The famous five stages of grief model (as postulated by Elisabeth Kubler-Ross):
- Denial: Denial is generally the very first stage of the grieving process. It is a common defense mechanism and is there to help manage the initial shock of the loss. It allows us to numb our feelings, temporarily, so we can rationalize our experience and emotions and continue to focus on what needs to be done. Eventually the numbness goes away and allows the healing process to begin
- Bargaining: We start with our struggle of surviving the loss and try to make sense of what happened. It is not uncommon to feel numb or to pretend like this is a bad dream that we just need to snap out of.
- Anger: As the truth of our loss sets in, we move to feelings of anger and in some ways, I would say questioning all that’s around us. Contrary to popular belief, anger is not a negative emotion. It is an emotion that sometimes provides the necessary fuel to move us forward. In this case, the fuel to move past the need we may have had for our loss. Once the frustration settles down, we find ourselves reaching for the higher power more and wondering whether we have anything to offer or trade for a little longer with our loved ones. Guilt can also fall into this category as we try to regain control of our part in this tragedy.
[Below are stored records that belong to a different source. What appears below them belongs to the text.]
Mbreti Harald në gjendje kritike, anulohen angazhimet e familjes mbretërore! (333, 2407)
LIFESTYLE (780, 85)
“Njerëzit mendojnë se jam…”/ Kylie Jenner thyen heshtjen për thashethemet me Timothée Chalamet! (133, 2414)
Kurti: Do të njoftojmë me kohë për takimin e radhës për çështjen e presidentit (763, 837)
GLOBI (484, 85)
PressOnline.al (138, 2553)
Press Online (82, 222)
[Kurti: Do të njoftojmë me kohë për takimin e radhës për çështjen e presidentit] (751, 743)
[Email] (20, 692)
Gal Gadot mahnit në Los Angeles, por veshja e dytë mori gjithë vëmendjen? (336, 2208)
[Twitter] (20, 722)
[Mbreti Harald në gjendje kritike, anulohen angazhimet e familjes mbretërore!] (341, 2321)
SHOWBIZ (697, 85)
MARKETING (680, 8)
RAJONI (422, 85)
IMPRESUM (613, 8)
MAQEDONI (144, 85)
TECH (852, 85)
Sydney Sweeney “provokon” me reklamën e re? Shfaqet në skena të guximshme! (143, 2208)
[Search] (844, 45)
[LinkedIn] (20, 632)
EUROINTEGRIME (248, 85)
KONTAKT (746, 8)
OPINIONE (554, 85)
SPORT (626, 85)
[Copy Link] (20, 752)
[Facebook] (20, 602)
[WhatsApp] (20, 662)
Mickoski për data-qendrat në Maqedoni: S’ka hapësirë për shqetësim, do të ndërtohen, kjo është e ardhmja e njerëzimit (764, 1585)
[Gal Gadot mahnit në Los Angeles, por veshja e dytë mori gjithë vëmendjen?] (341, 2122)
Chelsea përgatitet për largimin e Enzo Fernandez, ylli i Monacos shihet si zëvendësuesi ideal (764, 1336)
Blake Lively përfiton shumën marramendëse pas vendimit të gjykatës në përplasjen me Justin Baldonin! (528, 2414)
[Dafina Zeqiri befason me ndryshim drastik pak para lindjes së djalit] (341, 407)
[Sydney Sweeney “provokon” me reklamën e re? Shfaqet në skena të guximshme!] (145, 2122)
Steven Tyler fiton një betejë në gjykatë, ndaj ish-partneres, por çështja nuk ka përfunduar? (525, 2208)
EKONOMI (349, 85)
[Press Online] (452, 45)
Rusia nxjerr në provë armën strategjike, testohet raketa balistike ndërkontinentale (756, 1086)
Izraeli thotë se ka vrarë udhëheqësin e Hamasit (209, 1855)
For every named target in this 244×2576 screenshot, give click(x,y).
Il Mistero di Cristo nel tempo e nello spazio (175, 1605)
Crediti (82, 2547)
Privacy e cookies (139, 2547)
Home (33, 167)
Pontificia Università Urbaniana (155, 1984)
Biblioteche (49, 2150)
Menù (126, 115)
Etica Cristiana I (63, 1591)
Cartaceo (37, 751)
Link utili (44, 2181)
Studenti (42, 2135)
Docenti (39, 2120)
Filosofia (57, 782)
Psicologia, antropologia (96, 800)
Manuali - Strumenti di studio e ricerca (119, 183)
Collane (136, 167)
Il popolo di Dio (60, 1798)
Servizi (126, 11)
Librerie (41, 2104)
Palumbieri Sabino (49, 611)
- Depression: Once we realize that we are somewhat helpless and have no control over the separation, depression sets in. Depression can be and may start as situational. It may feel like it will last forever, and unfortunately, for some, it may. Not knowing how to feel or how to express ourselves is natural at this stage. It is normal to struggle in connecting with others, and this can be frustrating for all involved — but we can learn to cope with this.
- Acceptance: As we learn to move forward, we reach acceptance, which is the final stage of the grieving process. Acceptance does not mean that we will stop missing our loved ones. Acceptance only means that we understand where we are and that we must move forward with other loved ones in our lives.
It is important to note that grief is not a linear process. The five stages can occur in any order, we can bounce back and forth between stages, and all five may not manifest in each experience.
Since we all follow this basic model, why do we need to talk about the cultural impact on how we grieve? Think back to a funeral in your family…close your eyes and recall the details. There are so many different individuals involved there. Within our families, we have the nurturer making sure that everyone is fed and has enough tissues for their tears; there is the decision maker who understands that everything must be done quickly and efficiently – just to name a couple, I think you get the idea. Even though the basic roles are the same across the globe, the reason for highlighting a certain expected behavior can leave us feeling alienated.
What happens when the loss is suffered by two different cultures, and the expectation of grief actually interferes with one’s grieving process? The obvious example would be individuals who grew up in different countries coming together to mourn someone, or even if all the individuals are from the same country then there are generational cultures that impact everyone differently. If a culture views tears as signs of weakness or perhaps expects one gender to be “strong and composed” while the other as “fragile and dramatic”, limits one’s process of grieving openly and honestly. A clear indication of judgment against someone leaves that person feeling more alienated and confused between accepting his/her own experience with grief or accept the responsibility society has placed on them due to the expectation.
As difficult as it may be, this is the time to allow space and clear communication for healing. This is the time for compassion and empathy – even if you do not agree with one’s way of expressing their loss – as well as, and especially for yourself. For some, counseling has provided an open and accepting place to process roller coaster of emotions from a sense of loss. As close as we may be to our family and friends, sometimes it is extremely difficult to process our feelings as our loved ones are also working through their struggle with their loss. Counseling allows one to express him/herself in an environment that promotes healing and with someone who can remain your anchor while helping you navigate this difficult process. Counseling allows you to understand and validate your feelings as no one else can experience your emotions in the same way.